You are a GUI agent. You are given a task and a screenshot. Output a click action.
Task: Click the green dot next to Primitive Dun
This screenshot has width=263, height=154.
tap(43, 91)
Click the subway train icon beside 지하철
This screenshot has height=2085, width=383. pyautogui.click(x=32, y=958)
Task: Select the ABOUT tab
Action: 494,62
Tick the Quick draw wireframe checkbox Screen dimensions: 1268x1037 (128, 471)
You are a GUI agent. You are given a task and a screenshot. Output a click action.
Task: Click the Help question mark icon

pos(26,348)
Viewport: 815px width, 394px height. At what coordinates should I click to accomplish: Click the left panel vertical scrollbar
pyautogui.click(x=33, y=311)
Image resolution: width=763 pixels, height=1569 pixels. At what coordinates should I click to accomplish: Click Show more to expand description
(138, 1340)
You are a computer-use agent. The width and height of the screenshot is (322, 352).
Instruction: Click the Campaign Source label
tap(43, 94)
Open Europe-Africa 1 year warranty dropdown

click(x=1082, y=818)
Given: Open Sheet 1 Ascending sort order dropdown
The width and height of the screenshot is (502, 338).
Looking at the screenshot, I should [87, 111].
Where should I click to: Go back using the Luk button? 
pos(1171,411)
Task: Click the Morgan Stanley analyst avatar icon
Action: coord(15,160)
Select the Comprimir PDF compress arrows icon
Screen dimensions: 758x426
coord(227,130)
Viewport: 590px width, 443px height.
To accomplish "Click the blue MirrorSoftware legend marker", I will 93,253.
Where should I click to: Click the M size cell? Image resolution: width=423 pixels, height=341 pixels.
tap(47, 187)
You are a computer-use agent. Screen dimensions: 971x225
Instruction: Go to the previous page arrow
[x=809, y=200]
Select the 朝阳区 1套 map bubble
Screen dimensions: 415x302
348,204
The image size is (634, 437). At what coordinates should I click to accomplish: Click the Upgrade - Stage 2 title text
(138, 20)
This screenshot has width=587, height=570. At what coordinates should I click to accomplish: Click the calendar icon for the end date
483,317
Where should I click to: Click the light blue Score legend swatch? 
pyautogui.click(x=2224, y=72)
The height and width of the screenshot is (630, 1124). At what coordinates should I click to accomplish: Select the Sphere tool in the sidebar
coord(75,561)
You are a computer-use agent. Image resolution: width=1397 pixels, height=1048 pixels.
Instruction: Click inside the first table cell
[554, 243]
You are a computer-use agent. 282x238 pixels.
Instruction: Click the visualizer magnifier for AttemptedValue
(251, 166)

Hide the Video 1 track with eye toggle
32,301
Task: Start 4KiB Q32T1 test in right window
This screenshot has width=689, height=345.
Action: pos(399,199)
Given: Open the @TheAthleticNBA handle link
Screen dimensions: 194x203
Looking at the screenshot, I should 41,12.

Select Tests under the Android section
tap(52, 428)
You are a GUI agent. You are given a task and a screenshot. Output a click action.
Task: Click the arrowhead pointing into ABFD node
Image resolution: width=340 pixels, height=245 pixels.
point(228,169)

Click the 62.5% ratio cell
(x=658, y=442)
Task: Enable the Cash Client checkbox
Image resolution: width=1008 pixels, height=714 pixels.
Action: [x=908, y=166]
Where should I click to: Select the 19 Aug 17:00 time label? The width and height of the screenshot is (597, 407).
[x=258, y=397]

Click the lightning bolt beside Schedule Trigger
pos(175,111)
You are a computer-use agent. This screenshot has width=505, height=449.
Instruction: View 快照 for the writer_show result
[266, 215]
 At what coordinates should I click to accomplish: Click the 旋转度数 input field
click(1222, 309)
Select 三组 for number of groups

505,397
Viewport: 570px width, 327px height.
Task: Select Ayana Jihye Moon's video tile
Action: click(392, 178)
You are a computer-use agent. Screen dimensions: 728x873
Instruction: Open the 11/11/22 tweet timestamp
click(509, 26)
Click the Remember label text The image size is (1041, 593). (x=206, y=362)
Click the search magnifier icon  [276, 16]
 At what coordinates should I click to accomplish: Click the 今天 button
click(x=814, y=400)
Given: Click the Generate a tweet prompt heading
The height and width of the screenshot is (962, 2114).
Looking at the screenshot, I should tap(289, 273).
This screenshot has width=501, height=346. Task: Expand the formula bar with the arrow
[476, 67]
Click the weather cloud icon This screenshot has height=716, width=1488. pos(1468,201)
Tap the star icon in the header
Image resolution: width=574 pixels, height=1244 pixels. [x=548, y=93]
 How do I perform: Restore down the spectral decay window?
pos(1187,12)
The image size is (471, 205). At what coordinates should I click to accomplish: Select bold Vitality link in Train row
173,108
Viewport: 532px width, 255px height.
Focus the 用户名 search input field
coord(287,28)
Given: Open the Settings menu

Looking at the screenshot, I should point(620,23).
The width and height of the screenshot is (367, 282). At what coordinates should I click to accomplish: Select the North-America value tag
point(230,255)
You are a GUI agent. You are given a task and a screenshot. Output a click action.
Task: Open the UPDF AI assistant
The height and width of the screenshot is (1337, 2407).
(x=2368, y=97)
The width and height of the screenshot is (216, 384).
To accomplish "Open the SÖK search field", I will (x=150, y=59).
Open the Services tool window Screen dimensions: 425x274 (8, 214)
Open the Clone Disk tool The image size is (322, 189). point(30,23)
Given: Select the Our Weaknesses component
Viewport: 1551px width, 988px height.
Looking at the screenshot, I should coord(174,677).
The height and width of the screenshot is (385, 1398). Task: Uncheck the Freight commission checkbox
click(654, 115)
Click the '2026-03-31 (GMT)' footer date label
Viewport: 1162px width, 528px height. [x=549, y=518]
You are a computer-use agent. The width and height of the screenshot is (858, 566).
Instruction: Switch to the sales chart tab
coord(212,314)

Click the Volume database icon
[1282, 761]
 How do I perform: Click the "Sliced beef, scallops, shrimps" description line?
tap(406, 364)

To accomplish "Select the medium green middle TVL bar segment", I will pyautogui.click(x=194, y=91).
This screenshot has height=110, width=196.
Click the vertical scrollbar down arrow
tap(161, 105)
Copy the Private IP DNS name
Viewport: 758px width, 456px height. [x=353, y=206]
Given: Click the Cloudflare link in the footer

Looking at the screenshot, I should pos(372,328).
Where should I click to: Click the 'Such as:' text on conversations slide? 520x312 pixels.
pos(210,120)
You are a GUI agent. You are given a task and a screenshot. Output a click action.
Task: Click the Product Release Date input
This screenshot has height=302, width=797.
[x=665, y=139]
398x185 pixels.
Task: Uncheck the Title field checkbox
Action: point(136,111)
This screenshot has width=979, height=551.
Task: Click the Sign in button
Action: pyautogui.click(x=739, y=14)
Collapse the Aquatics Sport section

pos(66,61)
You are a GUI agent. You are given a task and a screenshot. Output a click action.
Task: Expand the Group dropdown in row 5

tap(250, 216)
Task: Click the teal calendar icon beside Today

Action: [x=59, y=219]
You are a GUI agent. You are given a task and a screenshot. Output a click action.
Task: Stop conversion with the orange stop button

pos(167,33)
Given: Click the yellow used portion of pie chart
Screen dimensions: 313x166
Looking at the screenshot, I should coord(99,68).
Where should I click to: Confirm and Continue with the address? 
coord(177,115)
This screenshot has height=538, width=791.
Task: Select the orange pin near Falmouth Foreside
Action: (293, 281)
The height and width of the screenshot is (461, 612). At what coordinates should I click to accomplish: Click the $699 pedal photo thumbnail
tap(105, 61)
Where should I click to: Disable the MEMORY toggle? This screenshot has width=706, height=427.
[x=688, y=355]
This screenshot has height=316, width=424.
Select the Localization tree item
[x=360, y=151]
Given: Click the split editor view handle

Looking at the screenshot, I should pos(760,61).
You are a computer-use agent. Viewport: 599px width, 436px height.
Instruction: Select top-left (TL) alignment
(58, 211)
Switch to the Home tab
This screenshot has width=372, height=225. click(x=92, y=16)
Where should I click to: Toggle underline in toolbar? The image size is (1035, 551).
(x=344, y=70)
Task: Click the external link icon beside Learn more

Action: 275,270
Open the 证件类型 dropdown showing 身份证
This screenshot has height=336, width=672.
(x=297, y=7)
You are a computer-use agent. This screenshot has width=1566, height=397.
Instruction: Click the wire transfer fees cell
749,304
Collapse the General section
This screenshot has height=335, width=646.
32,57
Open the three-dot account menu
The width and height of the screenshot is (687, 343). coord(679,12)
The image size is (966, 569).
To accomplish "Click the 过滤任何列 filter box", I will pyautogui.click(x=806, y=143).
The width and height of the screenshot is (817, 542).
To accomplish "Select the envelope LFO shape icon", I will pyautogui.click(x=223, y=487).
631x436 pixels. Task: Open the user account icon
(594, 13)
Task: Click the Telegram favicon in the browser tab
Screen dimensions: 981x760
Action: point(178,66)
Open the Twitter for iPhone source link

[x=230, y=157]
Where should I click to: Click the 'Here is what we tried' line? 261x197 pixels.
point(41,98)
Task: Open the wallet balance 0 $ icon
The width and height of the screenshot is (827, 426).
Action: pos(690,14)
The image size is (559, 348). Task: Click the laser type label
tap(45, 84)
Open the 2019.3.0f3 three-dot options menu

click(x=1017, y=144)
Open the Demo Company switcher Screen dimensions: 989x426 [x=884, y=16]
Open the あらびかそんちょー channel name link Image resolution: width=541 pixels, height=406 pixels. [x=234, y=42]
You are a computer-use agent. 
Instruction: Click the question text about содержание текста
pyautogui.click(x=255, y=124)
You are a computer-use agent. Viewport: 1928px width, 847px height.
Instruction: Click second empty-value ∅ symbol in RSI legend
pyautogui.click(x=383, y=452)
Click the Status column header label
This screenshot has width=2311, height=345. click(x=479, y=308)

---+---

**SHORT TASK:** Print the lines exactly, covering everything from the line containing "You are a computer-use agent. Screen dimensions: 728x873" down to the line containing "click(654, 115)".

**REPLY:**
You are a computer-use agent. Screen dimensions: 728x873
Instruction: Open the 11/11/22 tweet timestamp
click(509, 26)
Click the Remember label text The image size is (1041, 593). (x=206, y=362)
Click the search magnifier icon  [276, 16]
 At what coordinates should I click to accomplish: Click the 今天 button
click(x=814, y=400)
Given: Click the Generate a tweet prompt heading
The height and width of the screenshot is (962, 2114).
Looking at the screenshot, I should tap(289, 273).
This screenshot has width=501, height=346. Task: Expand the formula bar with the arrow
[476, 67]
Click the weather cloud icon This screenshot has height=716, width=1488. pos(1468,201)
Tap the star icon in the header
Image resolution: width=574 pixels, height=1244 pixels. [x=548, y=93]
 How do I perform: Restore down the spectral decay window?
pos(1187,12)
The image size is (471, 205). At what coordinates should I click to accomplish: Select bold Vitality link in Train row
173,108
Viewport: 532px width, 255px height.
Focus the 用户名 search input field
coord(287,28)
Given: Open the Settings menu

Looking at the screenshot, I should point(620,23).
The width and height of the screenshot is (367, 282). At what coordinates should I click to accomplish: Select the North-America value tag
point(230,255)
You are a GUI agent. You are given a task and a screenshot. Output a click action.
Task: Open the UPDF AI assistant
The height and width of the screenshot is (1337, 2407).
(x=2368, y=97)
The width and height of the screenshot is (216, 384).
To accomplish "Open the SÖK search field", I will (x=150, y=59).
Open the Services tool window Screen dimensions: 425x274 (8, 214)
Open the Clone Disk tool The image size is (322, 189). point(30,23)
Given: Select the Our Weaknesses component
Viewport: 1551px width, 988px height.
Looking at the screenshot, I should coord(174,677).
The height and width of the screenshot is (385, 1398). Task: Uncheck the Freight commission checkbox
click(654, 115)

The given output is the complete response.